Exercise aim:
Print these lines again, unchanged.

┌──

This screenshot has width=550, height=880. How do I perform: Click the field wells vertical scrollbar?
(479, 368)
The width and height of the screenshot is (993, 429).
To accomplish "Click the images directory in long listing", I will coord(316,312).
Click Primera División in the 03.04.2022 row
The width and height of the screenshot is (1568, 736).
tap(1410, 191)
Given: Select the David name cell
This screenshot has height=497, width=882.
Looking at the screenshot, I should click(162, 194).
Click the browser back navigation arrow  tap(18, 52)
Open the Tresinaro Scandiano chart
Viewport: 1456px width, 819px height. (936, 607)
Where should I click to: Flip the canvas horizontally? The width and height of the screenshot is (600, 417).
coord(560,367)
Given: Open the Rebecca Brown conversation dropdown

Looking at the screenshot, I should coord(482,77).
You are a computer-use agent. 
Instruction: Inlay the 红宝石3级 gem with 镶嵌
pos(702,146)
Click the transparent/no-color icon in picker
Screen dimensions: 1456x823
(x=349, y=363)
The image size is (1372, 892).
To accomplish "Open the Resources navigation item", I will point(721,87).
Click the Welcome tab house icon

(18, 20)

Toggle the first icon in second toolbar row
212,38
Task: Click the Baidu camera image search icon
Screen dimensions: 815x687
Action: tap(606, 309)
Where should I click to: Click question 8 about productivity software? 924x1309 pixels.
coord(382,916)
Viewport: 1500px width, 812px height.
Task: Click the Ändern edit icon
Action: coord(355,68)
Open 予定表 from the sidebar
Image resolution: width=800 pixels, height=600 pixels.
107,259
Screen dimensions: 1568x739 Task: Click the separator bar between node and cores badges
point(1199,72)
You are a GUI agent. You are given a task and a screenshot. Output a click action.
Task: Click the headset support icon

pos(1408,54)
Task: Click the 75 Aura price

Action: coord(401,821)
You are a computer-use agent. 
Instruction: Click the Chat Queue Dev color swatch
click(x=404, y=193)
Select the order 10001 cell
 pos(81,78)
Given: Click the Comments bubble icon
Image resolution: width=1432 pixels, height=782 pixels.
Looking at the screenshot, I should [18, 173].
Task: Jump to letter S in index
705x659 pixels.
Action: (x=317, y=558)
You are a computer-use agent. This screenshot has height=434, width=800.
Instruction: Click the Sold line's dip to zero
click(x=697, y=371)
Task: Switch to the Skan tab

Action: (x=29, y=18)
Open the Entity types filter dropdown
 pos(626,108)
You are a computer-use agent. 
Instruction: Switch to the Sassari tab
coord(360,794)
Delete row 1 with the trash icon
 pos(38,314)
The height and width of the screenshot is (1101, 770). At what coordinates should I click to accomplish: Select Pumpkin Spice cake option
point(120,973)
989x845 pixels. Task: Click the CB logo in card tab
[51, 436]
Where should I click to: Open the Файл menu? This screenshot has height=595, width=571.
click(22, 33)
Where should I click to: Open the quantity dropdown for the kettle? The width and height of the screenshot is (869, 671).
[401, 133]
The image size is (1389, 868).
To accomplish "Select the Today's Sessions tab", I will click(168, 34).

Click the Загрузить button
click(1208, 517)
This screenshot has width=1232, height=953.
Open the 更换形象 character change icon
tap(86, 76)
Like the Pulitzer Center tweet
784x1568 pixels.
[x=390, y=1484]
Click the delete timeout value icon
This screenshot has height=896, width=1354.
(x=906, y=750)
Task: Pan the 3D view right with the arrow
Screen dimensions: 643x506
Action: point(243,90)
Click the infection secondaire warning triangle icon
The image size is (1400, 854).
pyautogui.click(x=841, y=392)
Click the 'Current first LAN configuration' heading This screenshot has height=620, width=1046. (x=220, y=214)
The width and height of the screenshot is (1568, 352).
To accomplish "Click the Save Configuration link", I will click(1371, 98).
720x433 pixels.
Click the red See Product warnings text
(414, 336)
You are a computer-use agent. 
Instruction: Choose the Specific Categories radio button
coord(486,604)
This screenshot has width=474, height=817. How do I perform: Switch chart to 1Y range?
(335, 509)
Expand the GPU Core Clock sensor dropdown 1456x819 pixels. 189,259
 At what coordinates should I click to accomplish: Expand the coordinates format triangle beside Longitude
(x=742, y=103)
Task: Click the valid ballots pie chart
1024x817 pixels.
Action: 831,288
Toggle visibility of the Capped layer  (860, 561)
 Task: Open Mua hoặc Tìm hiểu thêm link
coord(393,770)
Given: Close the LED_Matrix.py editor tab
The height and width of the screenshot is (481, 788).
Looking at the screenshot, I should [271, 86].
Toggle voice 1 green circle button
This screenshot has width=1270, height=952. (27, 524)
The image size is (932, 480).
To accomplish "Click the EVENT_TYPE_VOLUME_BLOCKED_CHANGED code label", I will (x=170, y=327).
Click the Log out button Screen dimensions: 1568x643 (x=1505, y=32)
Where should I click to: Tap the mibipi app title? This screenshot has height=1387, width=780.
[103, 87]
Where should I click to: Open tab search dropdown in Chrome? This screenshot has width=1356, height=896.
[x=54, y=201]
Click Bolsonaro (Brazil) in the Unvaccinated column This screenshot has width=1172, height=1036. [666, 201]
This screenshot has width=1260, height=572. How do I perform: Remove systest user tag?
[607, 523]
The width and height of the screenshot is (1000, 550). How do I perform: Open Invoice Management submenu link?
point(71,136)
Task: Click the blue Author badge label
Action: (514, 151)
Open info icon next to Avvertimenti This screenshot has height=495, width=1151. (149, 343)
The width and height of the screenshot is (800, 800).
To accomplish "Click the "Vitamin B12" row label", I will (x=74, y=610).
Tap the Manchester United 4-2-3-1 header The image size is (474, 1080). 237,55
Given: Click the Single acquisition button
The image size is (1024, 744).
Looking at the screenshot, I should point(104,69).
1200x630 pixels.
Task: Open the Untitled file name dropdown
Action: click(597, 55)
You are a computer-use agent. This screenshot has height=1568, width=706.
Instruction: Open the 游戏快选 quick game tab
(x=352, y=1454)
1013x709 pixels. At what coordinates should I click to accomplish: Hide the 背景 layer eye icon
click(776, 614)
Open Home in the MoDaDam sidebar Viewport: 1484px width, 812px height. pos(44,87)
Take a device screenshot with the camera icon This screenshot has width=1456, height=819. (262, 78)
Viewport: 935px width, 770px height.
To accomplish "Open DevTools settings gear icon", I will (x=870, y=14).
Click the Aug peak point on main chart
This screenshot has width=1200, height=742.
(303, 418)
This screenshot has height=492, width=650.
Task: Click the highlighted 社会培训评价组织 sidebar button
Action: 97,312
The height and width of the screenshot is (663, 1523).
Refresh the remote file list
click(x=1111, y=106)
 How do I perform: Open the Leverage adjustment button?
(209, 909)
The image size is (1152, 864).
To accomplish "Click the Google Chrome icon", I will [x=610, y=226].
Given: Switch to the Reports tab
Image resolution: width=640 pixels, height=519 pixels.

└──

Result of this exercise:
This screenshot has width=550, height=880. How do I perform: Click the field wells vertical scrollbar?
(479, 368)
The width and height of the screenshot is (993, 429).
To accomplish "Click the images directory in long listing", I will coord(316,312).
Click Primera División in the 03.04.2022 row
The width and height of the screenshot is (1568, 736).
tap(1410, 191)
Given: Select the David name cell
This screenshot has height=497, width=882.
Looking at the screenshot, I should click(162, 194).
Click the browser back navigation arrow  tap(18, 52)
Open the Tresinaro Scandiano chart
Viewport: 1456px width, 819px height. (936, 607)
Where should I click to: Flip the canvas horizontally? The width and height of the screenshot is (600, 417).
coord(560,367)
Given: Open the Rebecca Brown conversation dropdown

Looking at the screenshot, I should coord(482,77).
You are a computer-use agent. 
Instruction: Inlay the 红宝石3级 gem with 镶嵌
pos(702,146)
Click the transparent/no-color icon in picker
Screen dimensions: 1456x823
(x=349, y=363)
The image size is (1372, 892).
To accomplish "Open the Resources navigation item", I will point(721,87).
Click the Welcome tab house icon

(18, 20)

Toggle the first icon in second toolbar row
212,38
Task: Click the Baidu camera image search icon
Screen dimensions: 815x687
Action: tap(606, 309)
Where should I click to: Click question 8 about productivity software? 924x1309 pixels.
coord(382,916)
Viewport: 1500px width, 812px height.
Task: Click the Ändern edit icon
Action: coord(355,68)
Open 予定表 from the sidebar
Image resolution: width=800 pixels, height=600 pixels.
107,259
Screen dimensions: 1568x739 Task: Click the separator bar between node and cores badges
point(1199,72)
You are a GUI agent. You are given a task and a screenshot. Output a click action.
Task: Click the headset support icon

pos(1408,54)
Task: Click the 75 Aura price

Action: coord(401,821)
You are a computer-use agent. 
Instruction: Click the Chat Queue Dev color swatch
click(x=404, y=193)
Select the order 10001 cell
 pos(81,78)
Given: Click the Comments bubble icon
Image resolution: width=1432 pixels, height=782 pixels.
Looking at the screenshot, I should [18, 173].
Task: Jump to letter S in index
705x659 pixels.
Action: (x=317, y=558)
You are a computer-use agent. This screenshot has height=434, width=800.
Instruction: Click the Sold line's dip to zero
click(x=697, y=371)
Task: Switch to the Skan tab

Action: (x=29, y=18)
Open the Entity types filter dropdown
 pos(626,108)
You are a computer-use agent. 
Instruction: Switch to the Sassari tab
coord(360,794)
Delete row 1 with the trash icon
 pos(38,314)
The height and width of the screenshot is (1101, 770). At what coordinates should I click to accomplish: Select Pumpkin Spice cake option
point(120,973)
989x845 pixels. Task: Click the CB logo in card tab
[51, 436]
Where should I click to: Open the Файл menu? This screenshot has height=595, width=571.
click(22, 33)
Where should I click to: Open the quantity dropdown for the kettle? The width and height of the screenshot is (869, 671).
[401, 133]
The image size is (1389, 868).
To accomplish "Select the Today's Sessions tab", I will click(168, 34).

Click the Загрузить button
click(1208, 517)
This screenshot has width=1232, height=953.
Open the 更换形象 character change icon
tap(86, 76)
Like the Pulitzer Center tweet
784x1568 pixels.
[x=390, y=1484]
Click the delete timeout value icon
This screenshot has height=896, width=1354.
(x=906, y=750)
Task: Pan the 3D view right with the arrow
Screen dimensions: 643x506
Action: point(243,90)
Click the infection secondaire warning triangle icon
The image size is (1400, 854).
pyautogui.click(x=841, y=392)
Click the 'Current first LAN configuration' heading This screenshot has height=620, width=1046. (x=220, y=214)
The width and height of the screenshot is (1568, 352).
To accomplish "Click the Save Configuration link", I will click(1371, 98).
720x433 pixels.
Click the red See Product warnings text
(414, 336)
You are a computer-use agent. 
Instruction: Choose the Specific Categories radio button
coord(486,604)
This screenshot has width=474, height=817. How do I perform: Switch chart to 1Y range?
(335, 509)
Expand the GPU Core Clock sensor dropdown 1456x819 pixels. 189,259
 At what coordinates should I click to accomplish: Expand the coordinates format triangle beside Longitude
(x=742, y=103)
Task: Click the valid ballots pie chart
1024x817 pixels.
Action: 831,288
Toggle visibility of the Capped layer  (860, 561)
 Task: Open Mua hoặc Tìm hiểu thêm link
coord(393,770)
Given: Close the LED_Matrix.py editor tab
The height and width of the screenshot is (481, 788).
Looking at the screenshot, I should [271, 86].
Toggle voice 1 green circle button
This screenshot has width=1270, height=952. (27, 524)
The image size is (932, 480).
To accomplish "Click the EVENT_TYPE_VOLUME_BLOCKED_CHANGED code label", I will (x=170, y=327).
Click the Log out button Screen dimensions: 1568x643 (x=1505, y=32)
Where should I click to: Tap the mibipi app title? This screenshot has height=1387, width=780.
[103, 87]
Where should I click to: Open tab search dropdown in Chrome? This screenshot has width=1356, height=896.
[x=54, y=201]
Click Bolsonaro (Brazil) in the Unvaccinated column This screenshot has width=1172, height=1036. [666, 201]
This screenshot has width=1260, height=572. How do I perform: Remove systest user tag?
[607, 523]
The width and height of the screenshot is (1000, 550). How do I perform: Open Invoice Management submenu link?
point(71,136)
Task: Click the blue Author badge label
Action: (514, 151)
Open info icon next to Avvertimenti This screenshot has height=495, width=1151. (149, 343)
The width and height of the screenshot is (800, 800).
To accomplish "Click the "Vitamin B12" row label", I will (x=74, y=610).
Tap the Manchester United 4-2-3-1 header The image size is (474, 1080). 237,55
Given: Click the Single acquisition button
The image size is (1024, 744).
Looking at the screenshot, I should point(104,69).
1200x630 pixels.
Task: Open the Untitled file name dropdown
Action: click(597, 55)
You are a computer-use agent. This screenshot has height=1568, width=706.
Instruction: Open the 游戏快选 quick game tab
(x=352, y=1454)
1013x709 pixels. At what coordinates should I click to accomplish: Hide the 背景 layer eye icon
click(776, 614)
Open Home in the MoDaDam sidebar Viewport: 1484px width, 812px height. pos(44,87)
Take a device screenshot with the camera icon This screenshot has width=1456, height=819. (262, 78)
Viewport: 935px width, 770px height.
To accomplish "Open DevTools settings gear icon", I will (x=870, y=14).
Click the Aug peak point on main chart
This screenshot has width=1200, height=742.
(303, 418)
This screenshot has height=492, width=650.
Task: Click the highlighted 社会培训评价组织 sidebar button
Action: 97,312
The height and width of the screenshot is (663, 1523).
Refresh the remote file list
click(x=1111, y=106)
 How do I perform: Open the Leverage adjustment button?
(209, 909)
The image size is (1152, 864).
To accomplish "Click the Google Chrome icon", I will [x=610, y=226].
Given: Switch to the Reports tab
Image resolution: width=640 pixels, height=519 pixels.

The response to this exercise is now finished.